━━━━━ Input records ━━━━━
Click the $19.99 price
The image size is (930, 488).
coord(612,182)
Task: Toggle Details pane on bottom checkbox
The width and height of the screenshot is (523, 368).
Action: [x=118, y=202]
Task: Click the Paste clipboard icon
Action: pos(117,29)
━━━━━
Nothing but the lines from the one containing "Task: Toggle Details pane on bottom checkbox" through the end of the material should appear; please return them exactly.

● Answer section
Task: Toggle Details pane on bottom checkbox
The width and height of the screenshot is (523, 368).
Action: [x=118, y=202]
Task: Click the Paste clipboard icon
Action: pos(117,29)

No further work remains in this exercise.